Intern Reed C McDonough – freshman Meteorology and Broadcast Journalism major working under Dr. Shuyi Chen at the University of Miami’s Rosenstiel School.
Throughout the summer, I’ll be collecting and organizing wind speed forecasting data from the UMCM-WMH model (University of Miami Coupled Model) for the summer months of 2012 and the winter months of 2013. Then, I’ll be comparing this data with observed wind speed conditions that come from a satellite called OSCAT, which orbits our planet continuously everyday. My goal is to improve the accuracy of the model’s forecasts. Then, I will collaborate with CARTHE scientists to figure out how this information can be used to understand oil transport.
When thinking about oil flowing along in the twists and turns of ocean currents, most people tend to focus on just that – the ocean. However, it is equally as important to look at how the atmosphere, or the air above the water is behaving. Many things push and pull ocean currents, including different temperatures in the water, different salinity, or salt content. But another, sometimes forgotten, variable that significantly affects the ocean is wind.

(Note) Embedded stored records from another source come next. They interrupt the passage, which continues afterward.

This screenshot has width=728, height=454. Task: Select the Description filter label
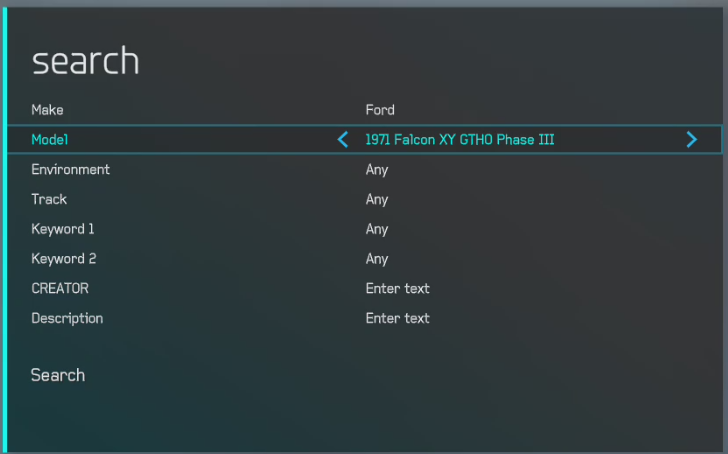tap(67, 318)
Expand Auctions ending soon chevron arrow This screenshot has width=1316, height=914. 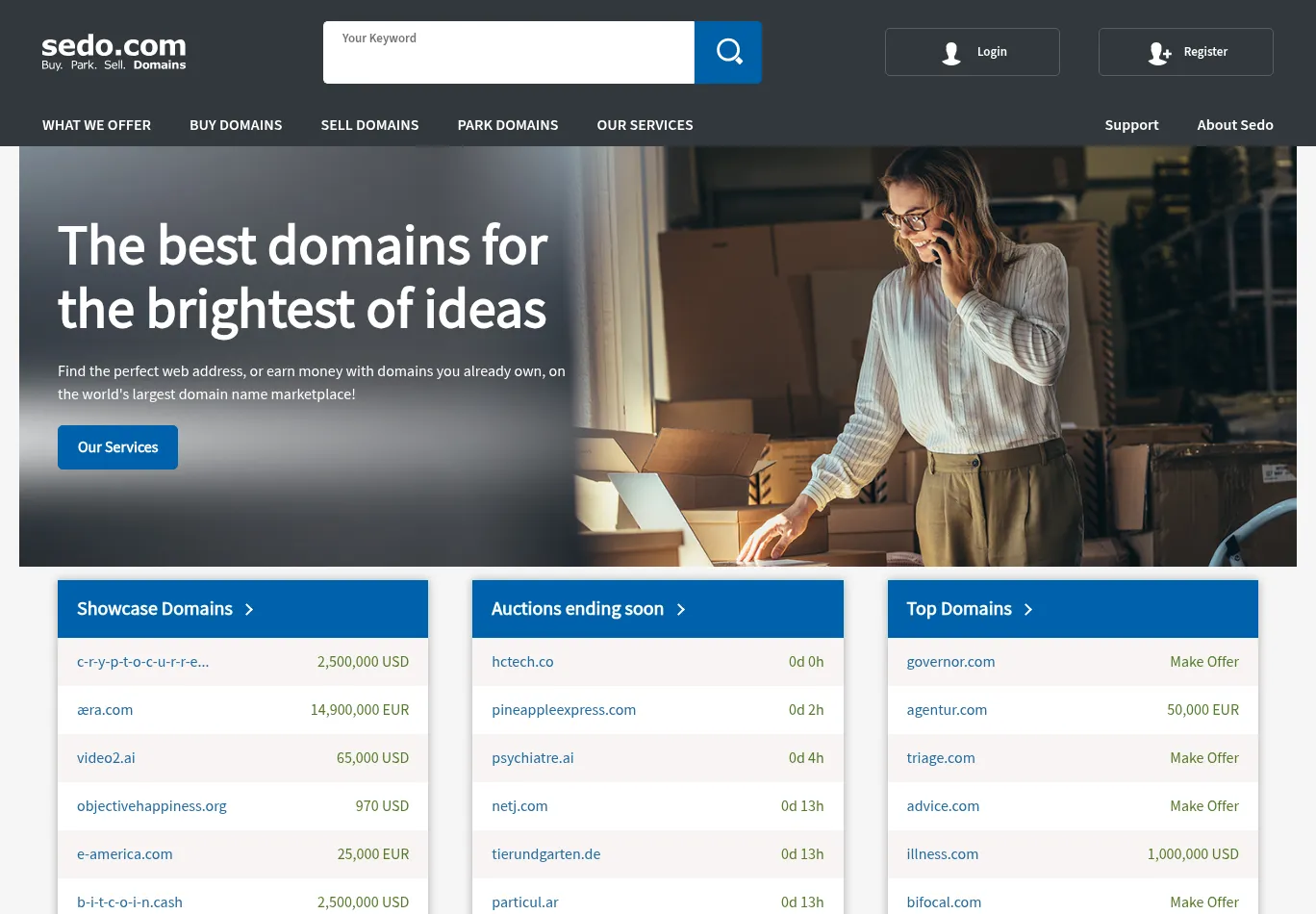(681, 610)
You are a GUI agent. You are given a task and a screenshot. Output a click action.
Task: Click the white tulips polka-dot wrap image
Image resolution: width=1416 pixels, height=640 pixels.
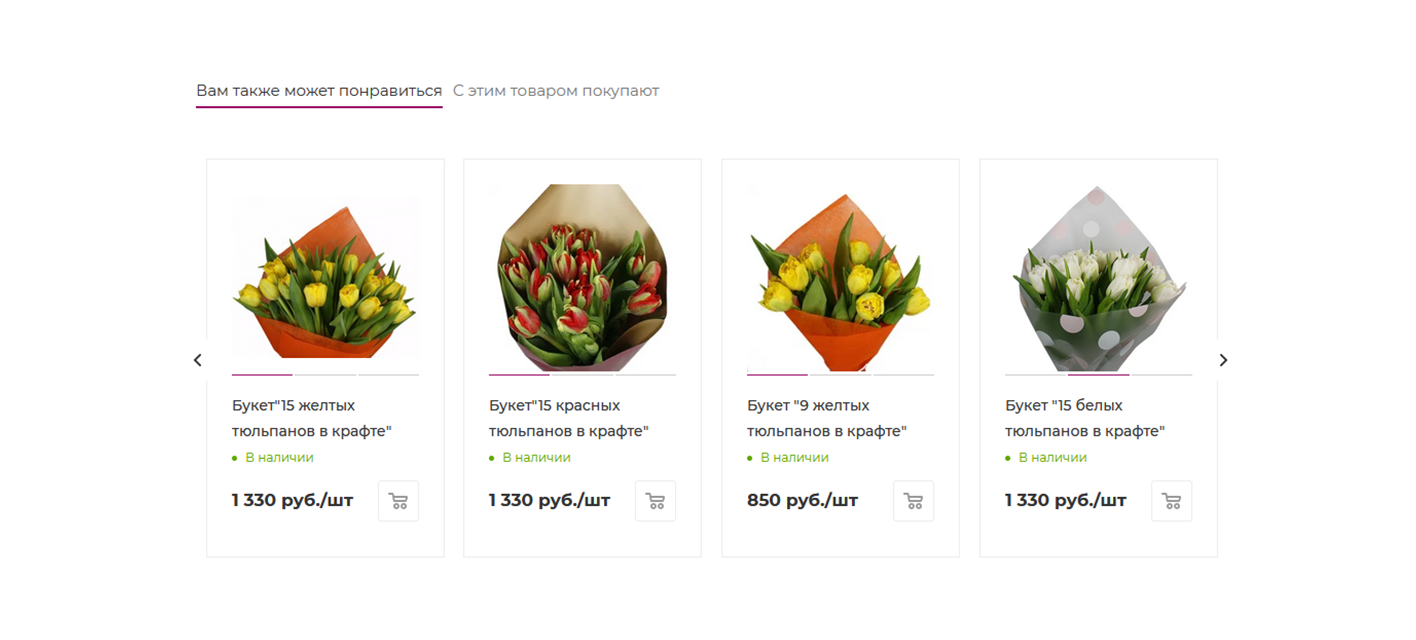pos(1098,278)
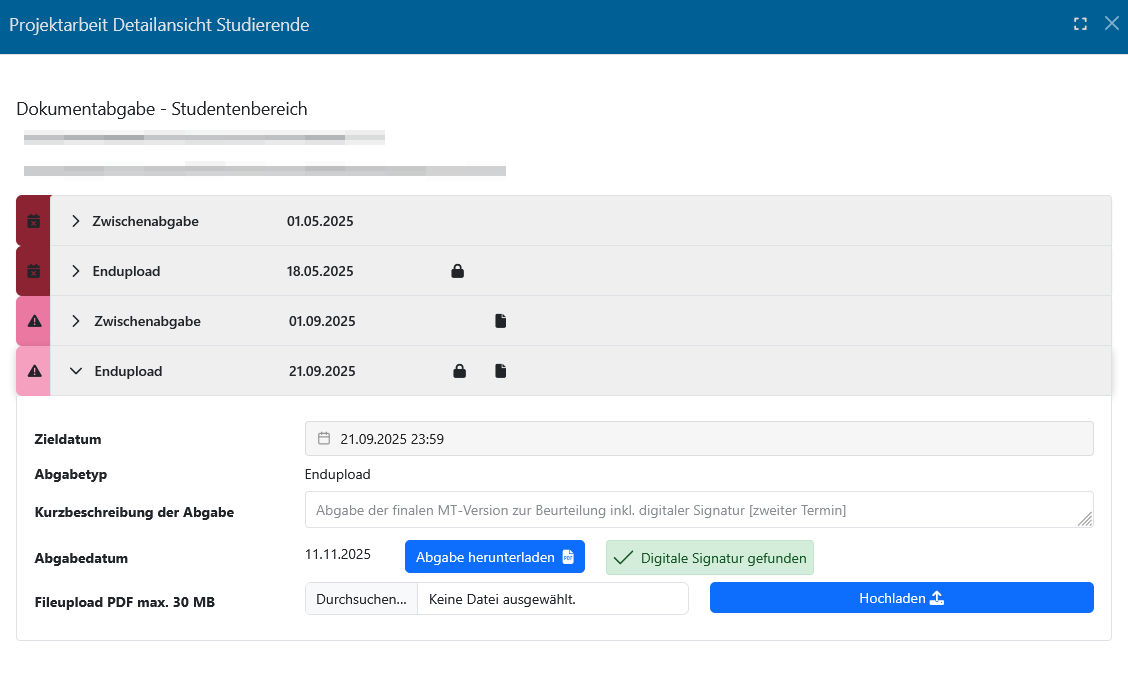The image size is (1128, 678).
Task: Close the Projektarbeit Detailansicht dialog
Action: coord(1111,24)
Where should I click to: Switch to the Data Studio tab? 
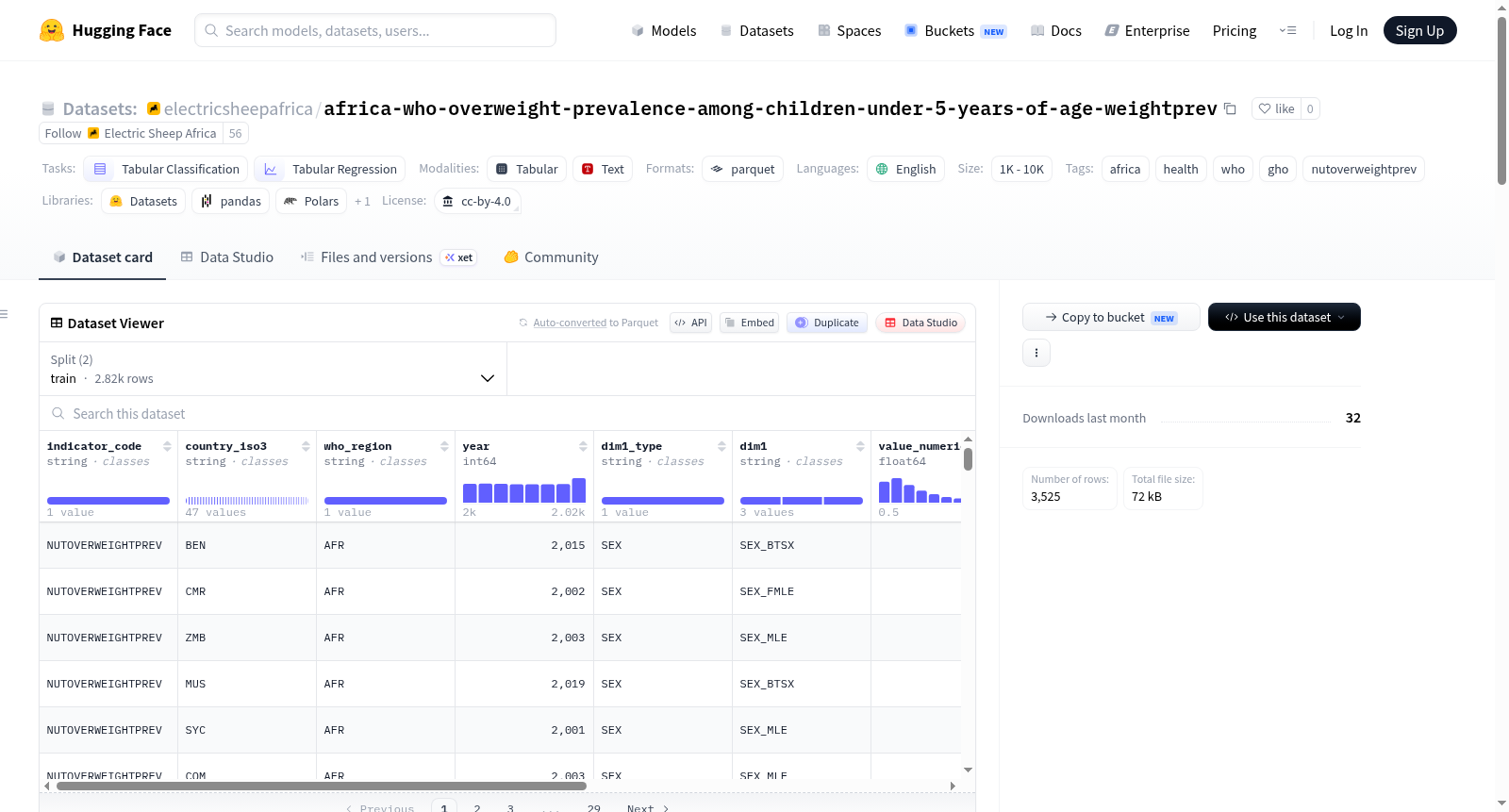pos(227,257)
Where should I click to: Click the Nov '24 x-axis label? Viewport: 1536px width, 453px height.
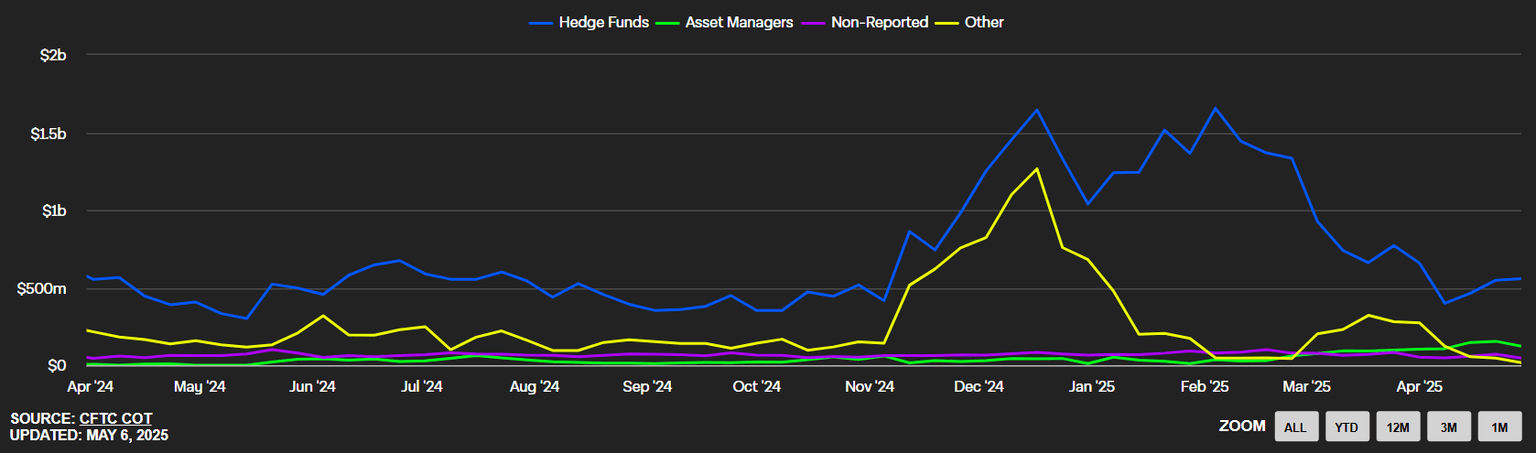click(x=869, y=386)
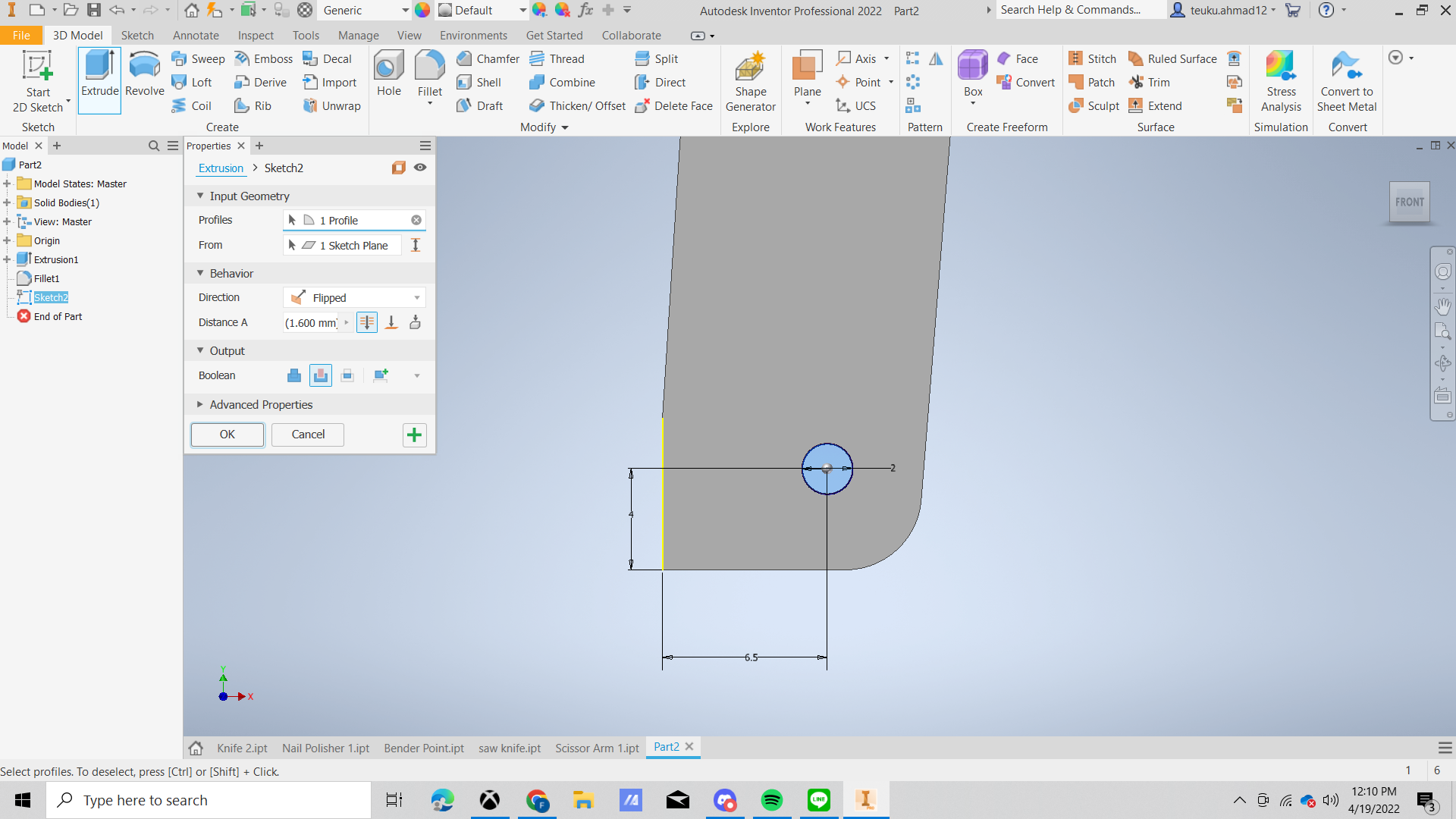Switch to Scissor Arm 1.ipt tab
Screen dimensions: 1456x819
tap(597, 748)
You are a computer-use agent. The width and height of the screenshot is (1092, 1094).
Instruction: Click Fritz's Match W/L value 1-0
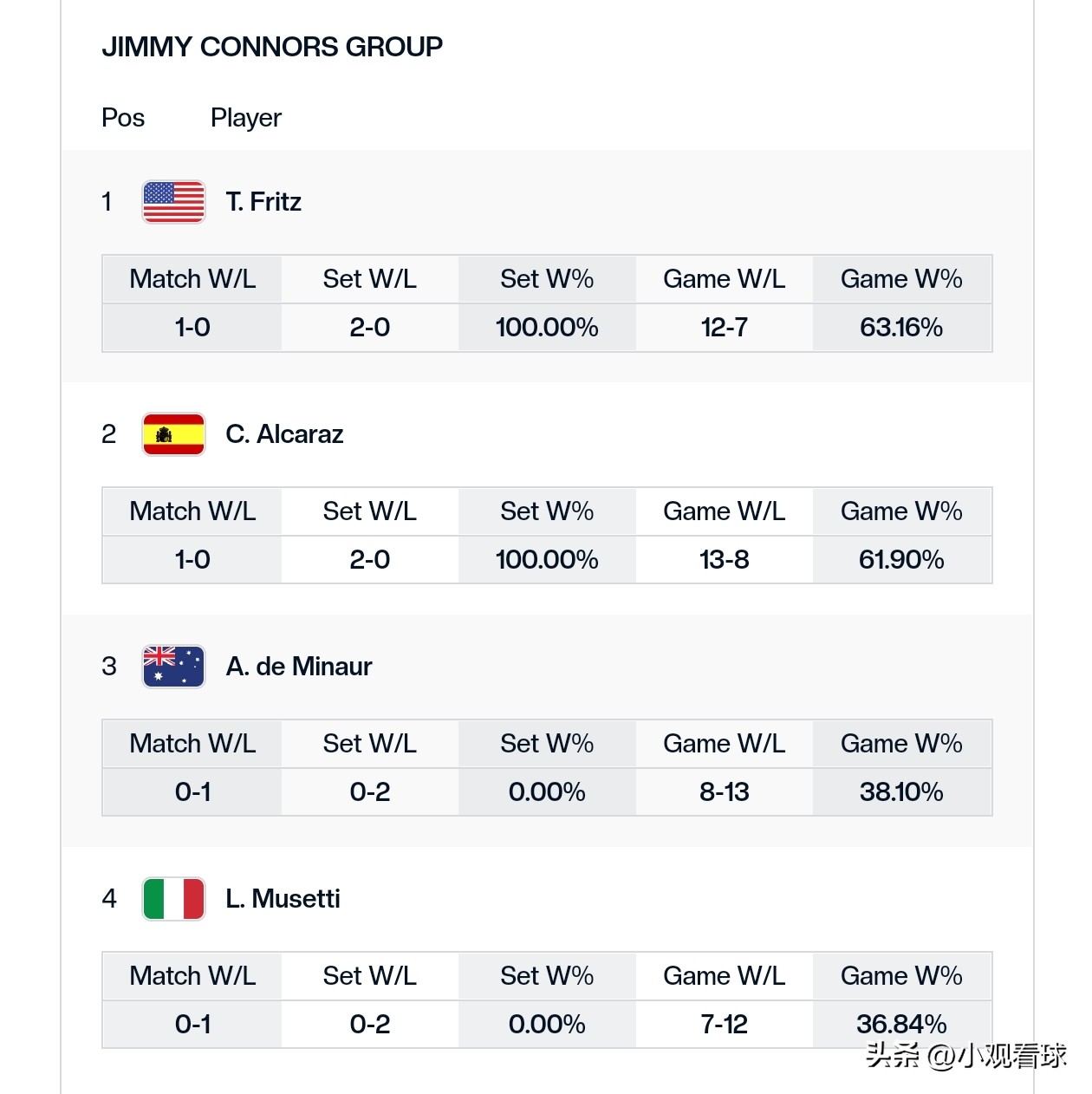click(192, 328)
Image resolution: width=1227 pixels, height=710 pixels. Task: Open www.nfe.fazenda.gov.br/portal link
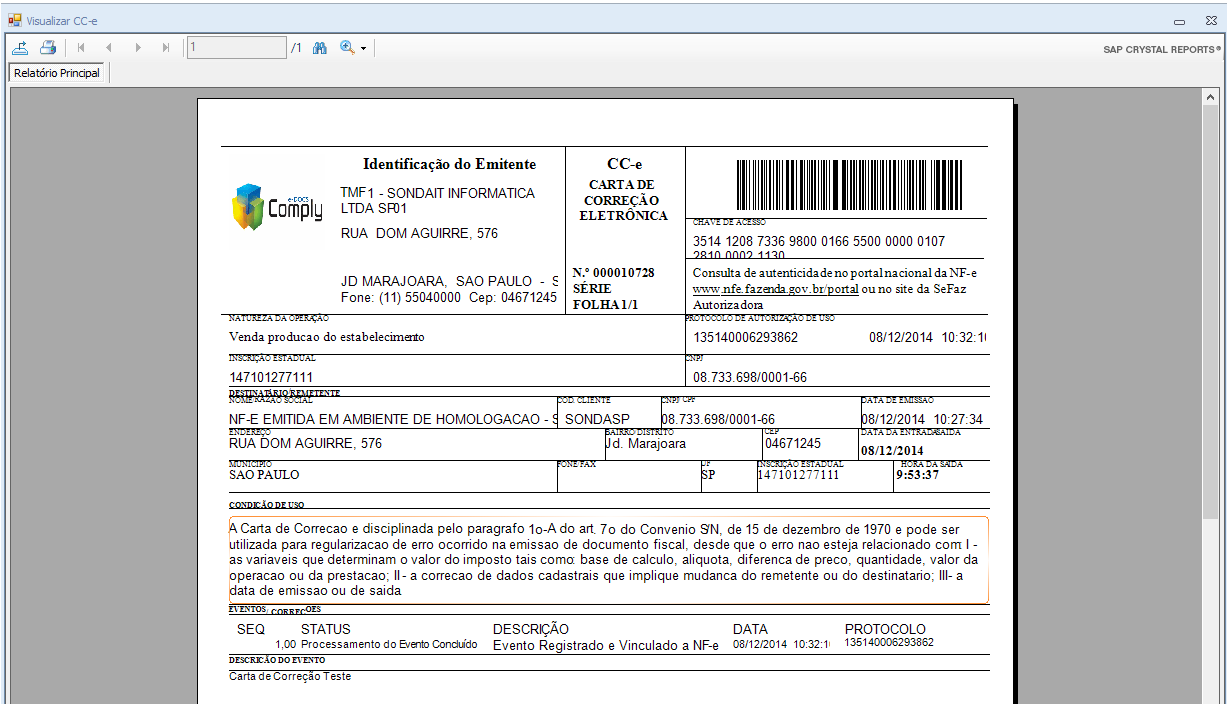pos(775,289)
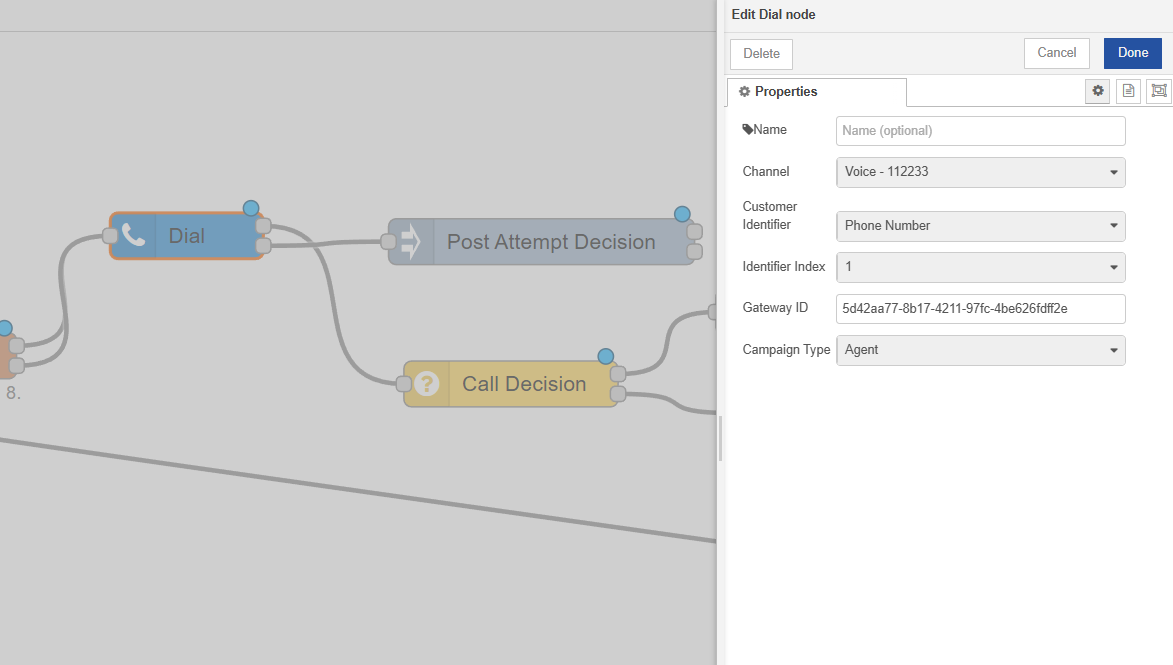Image resolution: width=1173 pixels, height=665 pixels.
Task: Expand the Channel dropdown showing Voice - 112233
Action: (980, 172)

For example, a fairly complicated principle regarding winds and ocean is that the surface water tends to move at an angle 45˚ to the right of the wind above it (45˚ to the left in the Southern Hemisphere). This creates movements in the ocean called Ekman Currents, or Ekman Transport. Take a look at this image:
As you travel farther down in the ocean, the currents keep moving 45˚ to the right of the currents just above them, thus the overall movement of the water is due right of the wind. This plays a major factor in figuring out where exactly oil, say 30 feet below the ocean surface, will end up. Is it going to end up on your local beach? Or is it going to drift off to somewhere else in the vast ocean and affect someone else? That’s what I’m trying to help figure out!
I’m nervous about diving into this, as I’ve never been exposed to the complicated computer languages that are used to gather and organize all this data. I started learning a language called MATLAB back in January 2014, but now it’s time to actually put it to use. I’m sure there will be many hard hours ahead, but I am surrounded by experts who will lend me a hand!